光の位置の情報について、ベクトルの最後の要素でxyz成分を割ったものが光源の位置となります。最後の要素が0なら光源の位置は無限遠になるので、xyzから原点へ向かうような平行光源となります。
//ウィンドウの起動時に実行される。 protected override void OnLoad(EventArgs e) { base.OnLoad(e); GL.ClearColor(Color4.Black); GL.Enable(EnableCap.DepthTest); //裏面削除、反時計回りが表でカリング GL.Enable(EnableCap.CullFace); GL.CullFace(CullFaceMode.Back); GL.FrontFace(FrontFaceDirection.Ccw); //ライティングON Light0を有効化 GL.Enable(EnableCap.Lighting); GL.Enable(EnableCap.Light0); //法線の正規化 GL.Enable(EnableCap.Normalize); }
カリングやライティングを行うのに重要な処理です。
147~149行目でカリングの設定を行っています。まずGL.Enableでカリングを許可します。次にどちらの面を描画しないかをGL.CullFaceとCullFaceMode列挙体で決めます。描画する面ではないことに注意してください。最後に表を時計回りか反時計回りのどちらかにするという設定をGL.FrontFaceとFrontFaceDirection列挙体で決めます。Cw(Clockwise:時計回り)とCcw(CounterClockwise:反時計回り)があります。

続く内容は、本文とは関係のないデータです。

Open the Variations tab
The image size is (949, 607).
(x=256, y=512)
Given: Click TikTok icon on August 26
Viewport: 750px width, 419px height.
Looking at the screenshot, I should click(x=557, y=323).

152行目のGL.Enableでライティングを許可します。また、153行目のGL.EnableでLight0の仕様を許可します。Lightは最低でも8コまで使うことができ、使うライトはGL.Enableで許可しなければなりません(EnableCap.Lightが8つある)。
156行目のGL.Enableで法線の正規化を許可しています。法線ベクトルは正規化(ベクトルの長さを1にする行為)されている前提でライティングの計算が行われるので、法線ベクトルの長さがそろっていないと光の当たった結果がおかしくなってしまいます。それを防ぐため、OpenGLが自動で法線ベクトルを正規化するように設定します。(自分で正規化が行える場合は、この許可をしても処理が重くなるだけなので不必要です。ただ、いつの間にかベクトルが変換されたために、表示がおかしくなる場合があるので気を付けてください。)

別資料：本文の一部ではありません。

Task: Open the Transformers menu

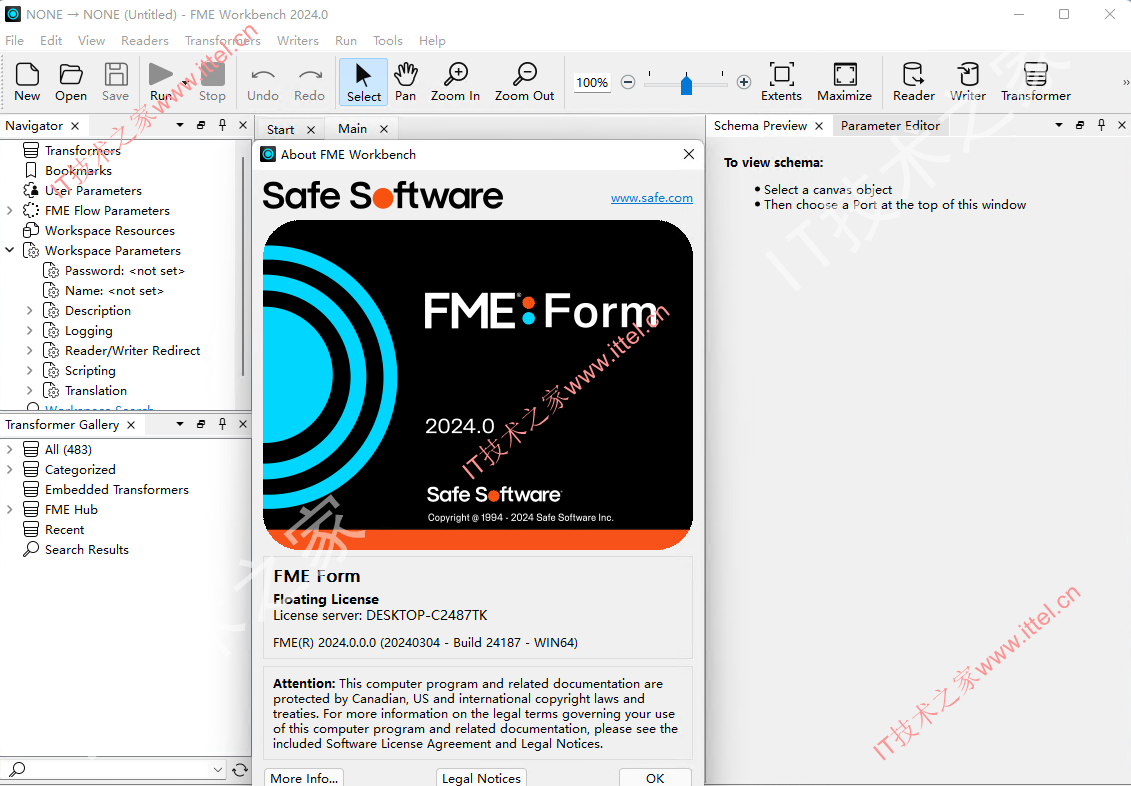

GL.Light(LightName.Light0, LightParameter.Position, lightPosition); GL.Light(LightName.Light0, LightParameter.Ambient, lightAmbient); GL.Light(LightName.Light0, LightParameter.Diffuse, lightDiffuse); GL.Light(LightName.Light0, LightParameter.Specular, lightSpecular); GL.Material(MaterialFace.Front, MaterialParameter.Ambient, materialAmbient); GL.Material(MaterialFace.Front, MaterialParameter.Diffuse, materialDiffuse); GL.Material(MaterialFace.Front, MaterialParameter.Specular, materialSpecular); GL.Material(MaterialFace.Front, MaterialParameter.Shininess, materialShininess); GL.MatrixMode(MatrixMode.Modelview); GL.PushMatrix(); //現在の(Modelview)行列をスタックに GL.Translate(2 * Vector3.UnitX); //X軸方向に2移動 DrawCube(); //立方体を描画 GL.PopMatrix(); //スタックから(Modelview)行列を取り出す GL.PushMatrix(); //現在の行列をスタックに GL.Translate(-2 * Vector3.UnitX); //X軸方向に-2移動 DrawSphere(); //球を描画 GL.PopMatrix(); //スタックから(Modelview)行列を取り出す SwapBuffers();
233行目~236行目のGL.Light関数で光のパラメータを設定しています。第1引数でライトの番号、第2引数で設定する光の要素を指定して、第3引数でその情報を与えます。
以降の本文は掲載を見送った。